President Thieu’s anxiety about the future of South Vietnam was not baseless, and his criticism of the dismantling of Saigon’s war potential was not a denunciation against Kissinger and American politicians but a bitter reality. Major General Homer D. Smith, who replaced Major General John Murray in September 1974 as U.S. defense attaché in Saigon, later recalled: “Logistics was to be my primary focus, overseeing the $1 billion in U.S. military assistance authorized by the Defense Assistance Vietnam program. But the decision of U.S. Congress to appropriate $700 million of that billion-dollar authorization was a sure sign that American support for its South Vietnamese ally was waning.”1
The new U.S. ambassador to Saigon, Graham Martin, who had replaced ambassador Ellsworth Bunker in May 1973, may have thought that the United States had the obligation to back South Vietnam as long as needed once American military involvement ended and the South Vietnamese armed forces were on their own in fighting against the communists. In the eyes of Saigon leaders, ambassador Graham Martin was the last possible hope to speak for South Vietnam. Perhaps the ambassador would persuade Washington to keep its promises, officially and according to the terms of the Paris Peace Accords, and honor the guarantee of a U.S. president to a small allied country’s president.

# Source data:
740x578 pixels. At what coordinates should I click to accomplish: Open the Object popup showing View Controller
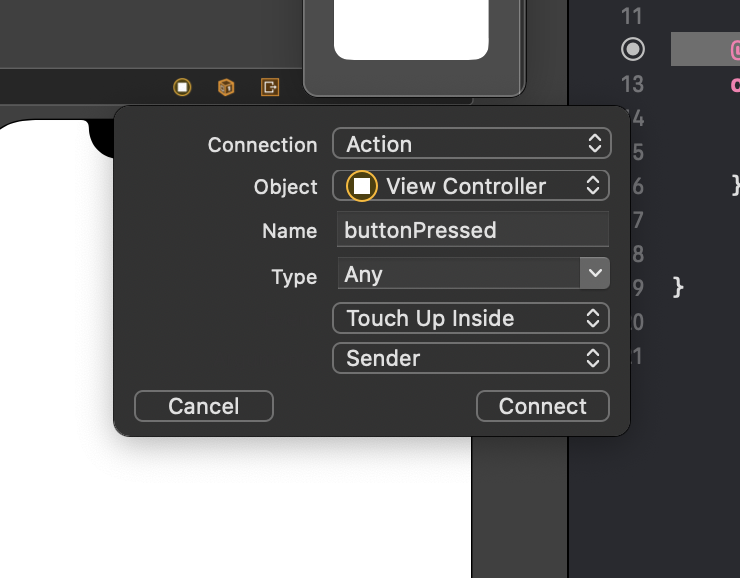pyautogui.click(x=471, y=186)
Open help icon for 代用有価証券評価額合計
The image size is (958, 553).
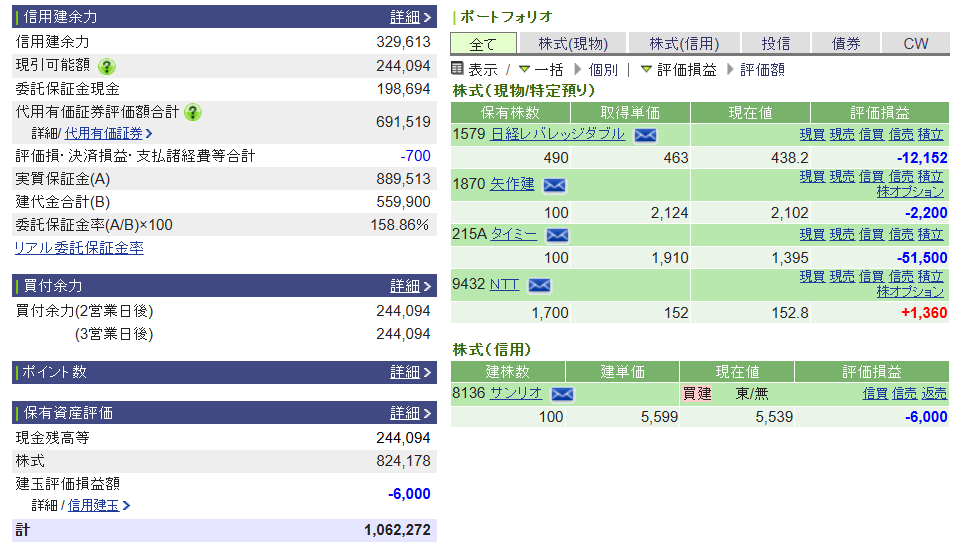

# What to work on:
List every person named in the excerpt about U.S. support for South Vietnam.

# Answer to the task:
President Thieu
Kissinger
Major General Homer D. Smith
Major General John Murray
Graham Martin
Ellsworth Bunker